En outre, si des fonds d’utilisateurs sont détournés pendant le processus de farming pour autrui, et que cela est découvert (pour diverses raisons, comme une fuite par un employé ou une vérification proactive de l’utilisateur), cela peut entraîner, au mieux, une responsabilité civile pour manquement contractuel, au pire, une responsabilité pénale. Même si l’acte a été commis par un employé, c’est souvent le chef d’entreprise qui en porte la responsabilité légale.

En résumé, lorsque l’atelier ne fait du farming que pour lui-même, tous les risques ou pertes restent internes. En revanche, le service de farming pour autrui implique des tiers externes et donc des pertes potentielles pour ceux-ci, ce qui augmente significativement les risques juridiques. Si cette activité est inévitable, il est fortement recommandé de signer un contrat écrit avec chaque client. Bien que ce contrat ne garantisse pas une protection complète contre les risques, il permet au moins de clarifier les obligations des deux parties, d’informer pleinement l’utilisateur des risques potentiels, de filtrer les utilisateurs irrationnels, et de réduire les chances de litiges futurs.

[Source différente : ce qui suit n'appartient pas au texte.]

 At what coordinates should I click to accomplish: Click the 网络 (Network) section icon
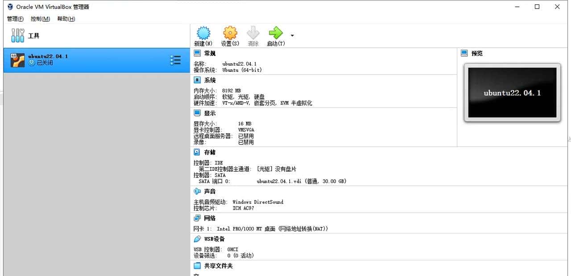[197, 218]
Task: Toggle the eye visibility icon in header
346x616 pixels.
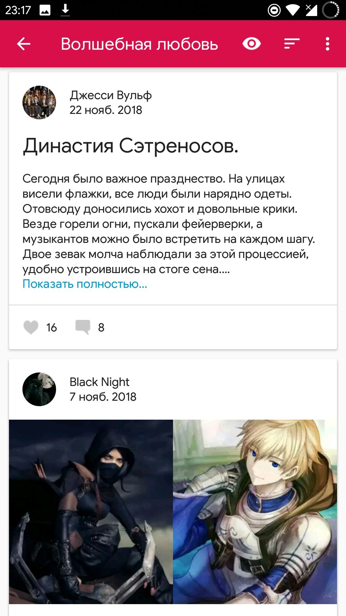Action: tap(251, 44)
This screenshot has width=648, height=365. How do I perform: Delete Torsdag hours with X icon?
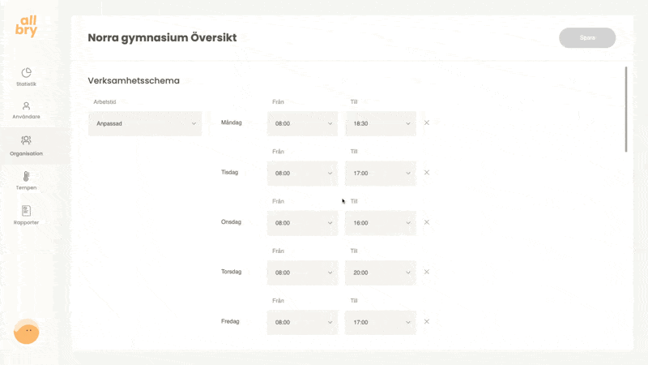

4. Risques juridiques liés aux entrées et sorties de cryptomonnaies
Ce risque ne concerne pas uniquement les ateliers de farming, mais touche toute personne réalisant des opérations d’entrée ou de sortie de cryptomonnaies. Après tout, les jetons reçus via airdrop doivent bien être convertis en monnaie fiduciaire à un moment donné.
Durant ce processus, si l’on reçoit malencontreusement des fonds provenant d’activités illégales, cela peut entraîner, au mieux, le blocage de son compte bancaire, au pire, des poursuites pénales pour complicité d’activités illégales (crime de « bangxin ») ou blanchiment d’argent (crime de « yinyi »). Pour plus de détails, veuillez vous reporter aux articles antérieurs du Maître Shao. En résumé, il est essentiel d’être prudent lors du choix de ses partenaires commerciaux et de réaliser une vérification d’identité (KYC) rigoureuse.
Conclusion
En résumé, les ateliers de farming Web3 évoluent actuellement dans une zone réglementaire non définie. Ils doivent savoir gérer leurs relations avec les porteurs de projet, les clients et les employés.
Le mois dernier seulement, He Yi, cofondatrice de Binance, a exprimé publiquement sa position sur les ateliers de farming (voir image ci-dessous). Les ateliers doivent donc comprendre qu’avec la maturité du marché, les opportunités de profits rapides et élevés diminueront progressivement. Il devient donc crucial d’élaborer une stratégie d’activité à long terme et diversifiée.